The `player_play_df` contains player-level metadata for each snap in the dataset, including:
- Individual player statistics (e.g., rushing yards, passing yards, sacks)
- Player identifiers
- Defensive actions (e.g., forced fumbles, interceptions, quarterback hits)
- Blocking and matchup information

For our project, we are primarily interested in attributes that could influence a defender's likelihood of blitzing or getting involved in pressure plays.

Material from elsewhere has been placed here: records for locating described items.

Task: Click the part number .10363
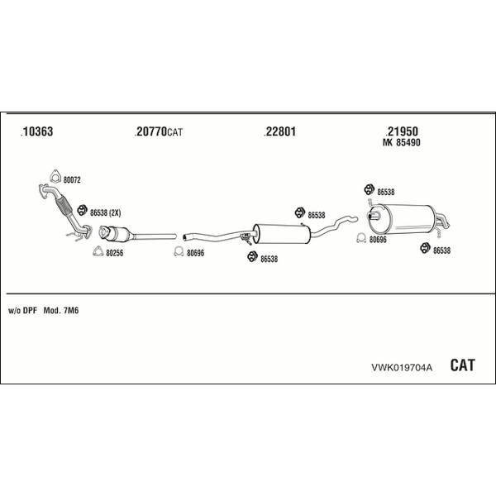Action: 36,131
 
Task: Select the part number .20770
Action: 150,131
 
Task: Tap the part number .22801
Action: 280,131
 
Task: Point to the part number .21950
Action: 402,131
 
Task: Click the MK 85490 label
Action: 402,143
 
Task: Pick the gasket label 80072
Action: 72,180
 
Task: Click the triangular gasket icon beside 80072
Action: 55,177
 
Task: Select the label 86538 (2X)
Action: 105,213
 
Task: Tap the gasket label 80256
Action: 115,253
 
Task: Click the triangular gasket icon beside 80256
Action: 98,251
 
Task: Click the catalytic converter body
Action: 117,234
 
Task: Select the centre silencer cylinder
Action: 282,234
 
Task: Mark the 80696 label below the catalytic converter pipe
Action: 195,253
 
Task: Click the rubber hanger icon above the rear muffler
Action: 369,189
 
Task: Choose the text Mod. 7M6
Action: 61,311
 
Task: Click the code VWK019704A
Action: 402,367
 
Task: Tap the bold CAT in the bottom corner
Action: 462,365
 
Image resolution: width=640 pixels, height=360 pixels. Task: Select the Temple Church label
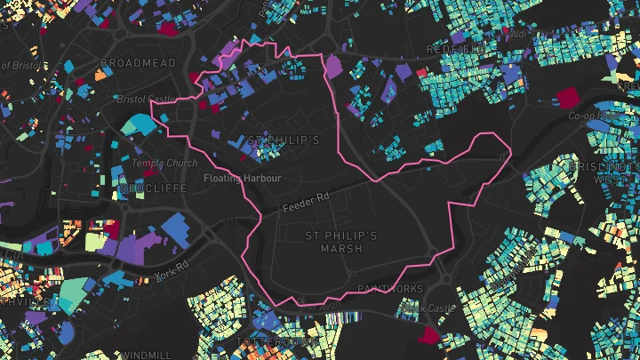point(164,164)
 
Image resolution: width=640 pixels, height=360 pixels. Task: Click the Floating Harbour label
point(242,179)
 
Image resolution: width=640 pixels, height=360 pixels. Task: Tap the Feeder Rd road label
point(307,205)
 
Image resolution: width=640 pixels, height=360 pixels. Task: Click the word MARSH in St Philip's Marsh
point(340,249)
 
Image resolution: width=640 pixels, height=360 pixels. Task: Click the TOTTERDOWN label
point(276,341)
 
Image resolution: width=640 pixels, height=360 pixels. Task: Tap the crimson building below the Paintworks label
point(429,334)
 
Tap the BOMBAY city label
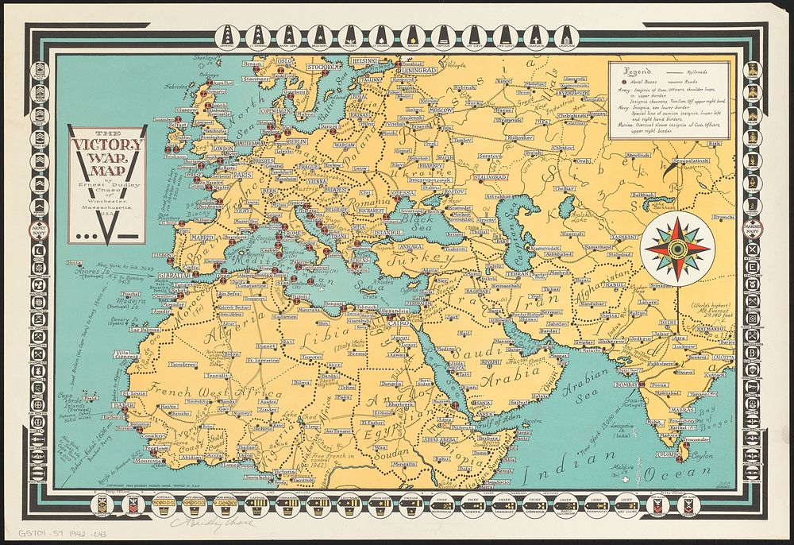pos(626,384)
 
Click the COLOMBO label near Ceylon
pos(664,454)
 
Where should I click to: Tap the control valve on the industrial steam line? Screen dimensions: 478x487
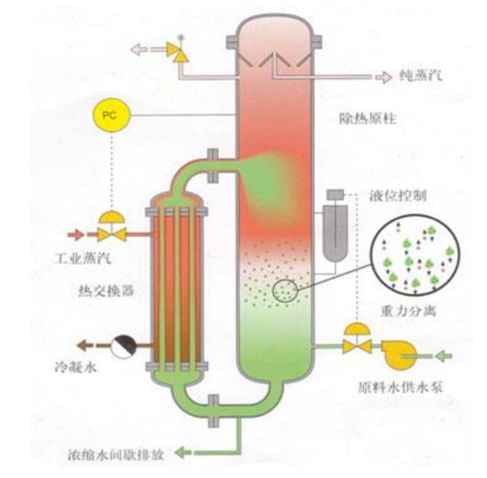[112, 231]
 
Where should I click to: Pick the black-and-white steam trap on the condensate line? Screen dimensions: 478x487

Therefore, we clean `player_play_df` by:
- Converting `nflId` to a consistent string format to facilitate reliable merging across datasets
- Selecting a subset of columns related to player activity and defensive pressure that could be useful for future modeling
- Dropping unrelated or outcome-based features tied to post-snap play results, since they would not be observable before the snap

These steps prepare `player_play_df` for integration into our wider dataset, while ensuring that only pre-snap or contextually relevant features are retained.

In [14]:
# set nflId as string
player_play_df['nflId'] = player_play_df['nflId'].astype(str)

In [15]:
# select relevant play cols
player_play_df = player_play_df[['gameId', 'playId', 'nflId', 'teamAbbr', 'hadRushAttempt',
                                    'rushingYards', 'hadDropback', 'passingYards',
                                    'hadPassReception', 'receivingYards',
                                    'fumbles', 'forcedFumbleAsDefense',
                                    'quarterbackHit',
                                    'sackYardsAsDefense', 'soloTackle',
                                    'tackleForALoss', 'tackleForALossYardage', 'hadInterception',
                                    'interceptionYards', 'fumbleRecoveries',
                                    'penaltyYards', 'penaltyNames', 'wasInitialPassRusher',
                                    'causedPressure', 'timeToPressureAsPassRusher',
                                    'getOffTimeAsPassRusher', 'shiftSinceLineset',
                                    'motionSinceLineset',
                                    'blockedPlayerNFLId1', 'blockedPlayerNFLId2', 'blockedPlayerNFLId3',
                                    'pressureAllowedAsBlocker', 'timeToPressureAllowedAsBlocker']]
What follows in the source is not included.